La Licencia General No. 40 emitida por el gobierno de Estados Unidos ha despertado interés y confusión en torno al verdadero alcance de las operaciones permitidas con el gas venezolano. Aunque presentada como una flexibilización con fines humanitarios, sus condiciones limitan de forma estricta la capacidad de Venezuela para beneficiarse económicamente de su comercialización.
No es una apertura al mercado energético
Oswaldo Felizzola, coordinador del Centro Internacional de Energía y Ambiente del IESA, explicó que la medida no permite a Venezuela vender gas directamente ni recibir ingresos derivados de esa transacción. En una entrevista con el Circuito Éxitos 99.9 FM, precisó que si bien se autoriza la importación de gas, los pagos deben hacerse directamente al proveedor, sin pasar por Petróleos de Venezuela (Pdvsa).
La iniciativa, promovida por el expresidente Joe Biden, busca garantizar el acceso al gas con fines sociales, pero bajo un esquema que excluye cualquier beneficio directo para el Estado venezolano.
Una realidad con infraestructura limitada
Felizzola también recordó que más del 90 % de los hogares venezolanos utilizan gas doméstico en bombonas, compuesto principalmente por metano. Aunque existen recursos significativos en el país, como el gas que se quema en el estado Monagas, su aprovechamiento se ve obstaculizado por la falta de infraestructura adecuada para el almacenamiento, transporte y distribución eficiente del combustible.
La posibilidad de importar gas bajo esta licencia representa, en teoría, una alternativa paliativa, pero no una solución estructural ni una fuente de ingresos para el país.
Un potencial económico aún desaprovechado
En cuanto a la exportación, el especialista destacó que el yacimiento Perla, ubicado en el estado Falcón, tiene capacidad para suministrar gas tanto a nivel interno como a Colombia. Según sus cálculos, si al menos el 50 % del gas actualmente desperdiciado se comercializara hacia el país vecino, Venezuela podría obtener entre 15 y 16 millones de dólares diarios.
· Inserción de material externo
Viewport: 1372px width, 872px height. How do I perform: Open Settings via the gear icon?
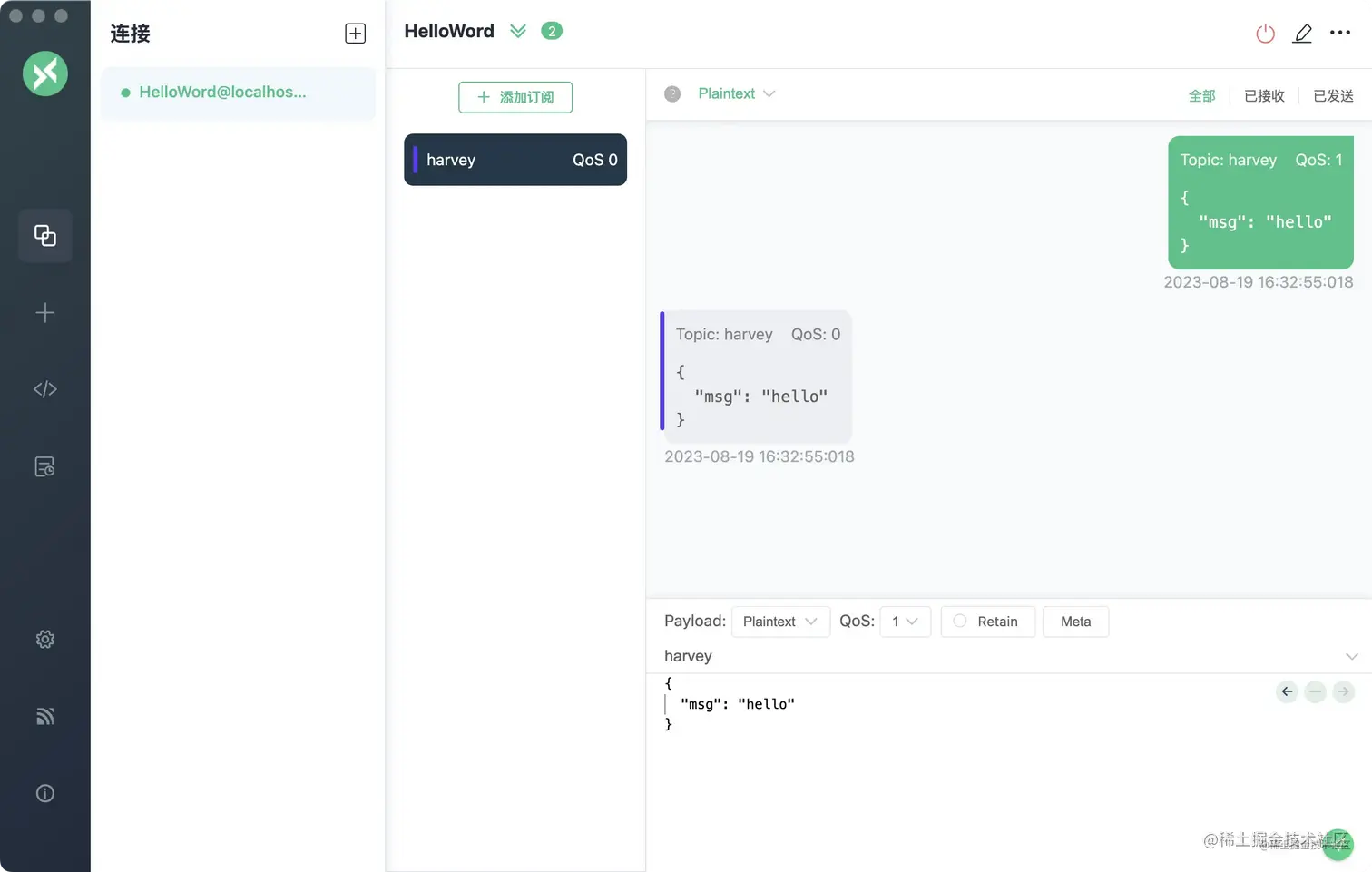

No obstante, este escenario sigue siendo hipotético. La infraestructura, nuevamente, se convierte en el principal obstáculo. Las redes de transporte, plantas de compresión y acuerdos bilaterales necesarios para concretar ese comercio no se encuentran operativos ni en condiciones óptimas.
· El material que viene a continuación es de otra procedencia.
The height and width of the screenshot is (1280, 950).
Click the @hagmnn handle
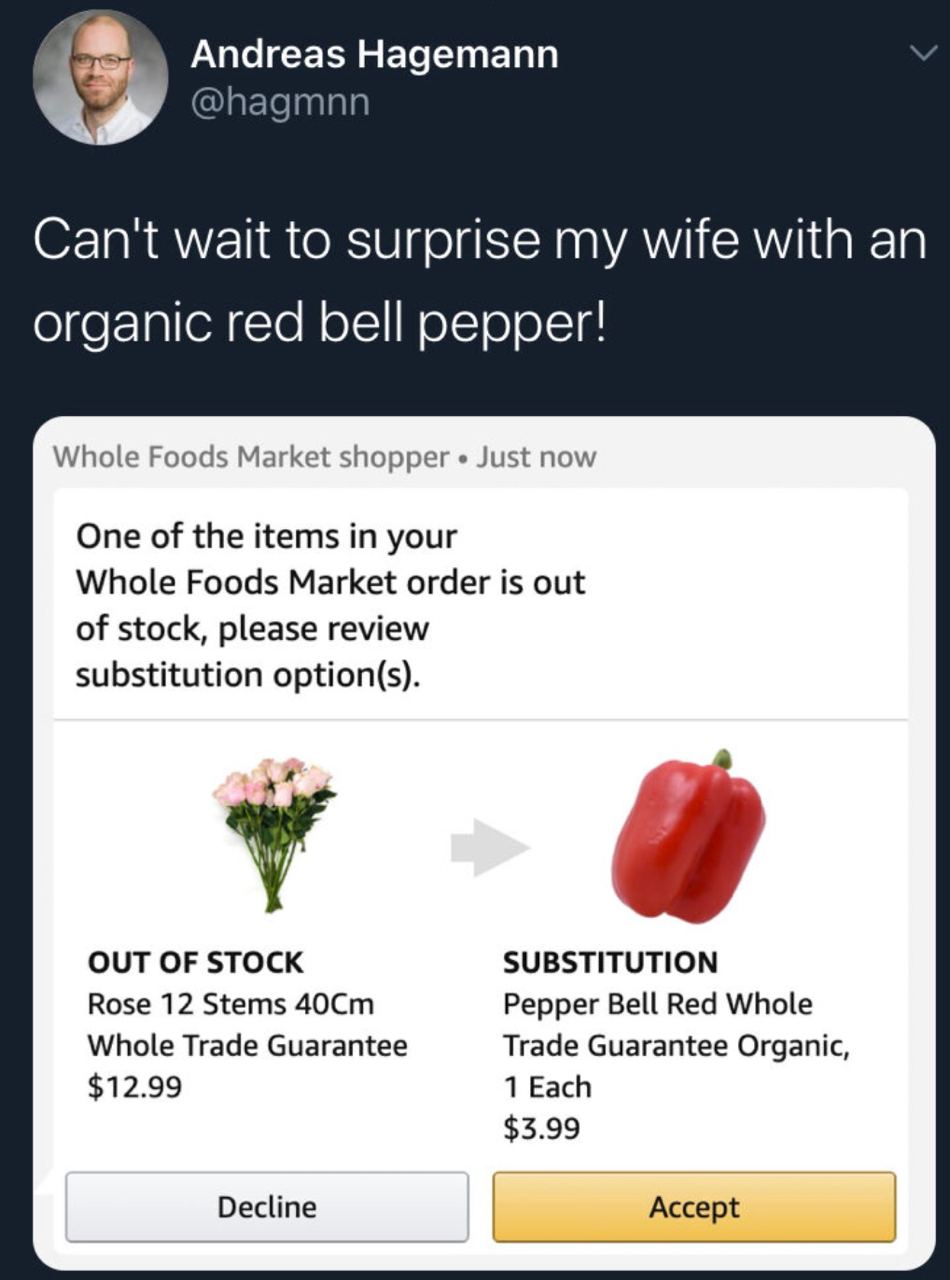click(280, 101)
Conclusión: una medida simbólica con escaso impacto inmediato
La Licencia No. 40 no representa una apertura real del mercado energético venezolano, sino una vía estrecha y controlada para aliviar el suministro sin alterar el régimen de sanciones. Aunque ofrece una posibilidad técnica de acceso al gas importado, excluye cualquier ganancia para el Estado, lo que restringe su alcance práctico.
Para que Venezuela transforme sus recursos en beneficios concretos, se necesitarán inversiones, acuerdos y, sobre todo, estabilidad institucional que permita reactivar la industria con visión a largo plazo.